Visual inspection catches label-breaking crops, excessive color shifts, wrong channel order, and normalization mistakes.

### Practical Recipes

For a small natural image dataset:

```python
transforms.Compose([
    transforms.RandomResizedCrop(224, scale=(0.7, 1.0)),
    transforms.RandomHorizontalFlip(),
    transforms.ColorJitter(0.1, 0.1, 0.1, 0.02),
    transforms.ToTensor(),
    transforms.Normalize(mean, std),
])
```

For a medium dataset:

```python
transforms.Compose([
    transforms.RandomResizedCrop(224, scale=(0.5, 1.0)),
    transforms.RandomHorizontalFlip(),
    transforms.ColorJitter(0.2, 0.2, 0.2, 0.05),
    transforms.ToTensor(),
    transforms.Normalize(mean, std),
    transforms.RandomErasing(p=0.25),
])
```

For a large dataset:

```python
transforms.Compose([
    transforms.RandomResizedCrop(224),
    transforms.RandomHorizontalFlip(),
    transforms.RandAugment(num_ops=2, magnitude=9),
    transforms.ToTensor(),
    transforms.Normalize(mean, std),
    transforms.RandomErasing(p=0.25),
])
```

For fine-grained classification, use conservative crops and color changes. For robust general object classification, use stronger augmentation. For medical or scientific images, design augmentation with domain knowledge.

### Summary

Data augmentation improves generalization by training the model on label-preserving variations of the data. The main principle is semantic validity: an augmentation is useful only when it preserves the class label.

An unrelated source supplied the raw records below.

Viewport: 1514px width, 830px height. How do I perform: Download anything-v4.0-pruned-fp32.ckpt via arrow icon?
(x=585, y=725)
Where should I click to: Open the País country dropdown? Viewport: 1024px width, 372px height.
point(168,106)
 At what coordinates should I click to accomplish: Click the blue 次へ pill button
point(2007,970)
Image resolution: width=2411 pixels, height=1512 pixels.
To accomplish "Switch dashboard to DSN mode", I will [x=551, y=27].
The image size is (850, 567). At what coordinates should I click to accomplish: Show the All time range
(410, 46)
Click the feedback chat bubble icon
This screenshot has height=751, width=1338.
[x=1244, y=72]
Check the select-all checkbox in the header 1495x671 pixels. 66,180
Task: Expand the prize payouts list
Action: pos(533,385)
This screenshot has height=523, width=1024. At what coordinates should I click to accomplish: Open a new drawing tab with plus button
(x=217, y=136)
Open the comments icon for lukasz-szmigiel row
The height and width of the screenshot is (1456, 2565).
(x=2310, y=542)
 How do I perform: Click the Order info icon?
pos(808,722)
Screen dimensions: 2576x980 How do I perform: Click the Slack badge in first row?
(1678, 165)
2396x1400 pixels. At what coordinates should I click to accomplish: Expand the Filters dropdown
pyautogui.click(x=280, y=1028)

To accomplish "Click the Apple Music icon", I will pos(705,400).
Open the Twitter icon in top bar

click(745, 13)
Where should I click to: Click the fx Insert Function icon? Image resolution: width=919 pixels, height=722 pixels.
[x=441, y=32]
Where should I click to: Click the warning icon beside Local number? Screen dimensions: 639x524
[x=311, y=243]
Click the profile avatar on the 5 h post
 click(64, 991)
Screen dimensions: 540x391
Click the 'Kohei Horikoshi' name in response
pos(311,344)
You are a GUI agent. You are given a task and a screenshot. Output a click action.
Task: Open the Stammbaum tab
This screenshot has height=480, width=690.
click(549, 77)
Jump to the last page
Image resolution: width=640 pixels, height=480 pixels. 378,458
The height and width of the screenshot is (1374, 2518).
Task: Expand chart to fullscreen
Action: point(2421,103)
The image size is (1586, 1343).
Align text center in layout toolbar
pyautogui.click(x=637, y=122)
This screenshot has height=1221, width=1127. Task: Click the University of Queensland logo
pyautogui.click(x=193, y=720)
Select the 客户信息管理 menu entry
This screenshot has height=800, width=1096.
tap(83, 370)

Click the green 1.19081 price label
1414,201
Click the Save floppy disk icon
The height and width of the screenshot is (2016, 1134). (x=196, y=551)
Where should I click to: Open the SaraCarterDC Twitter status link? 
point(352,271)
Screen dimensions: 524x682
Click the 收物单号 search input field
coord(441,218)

In PyTorch, augmentation is usually implemented through torchvision transforms and, for batch-level methods, inside the training loop. Basic policies use crops, flips, and normalization. Stronger policies add color jitter, erasing, RandAugment, Mixup, and CutMix.

A good augmentation policy is empirical but constrained by domain knowledge. It should improve validation performance, preserve labels, and avoid hiding the signal needed for classification.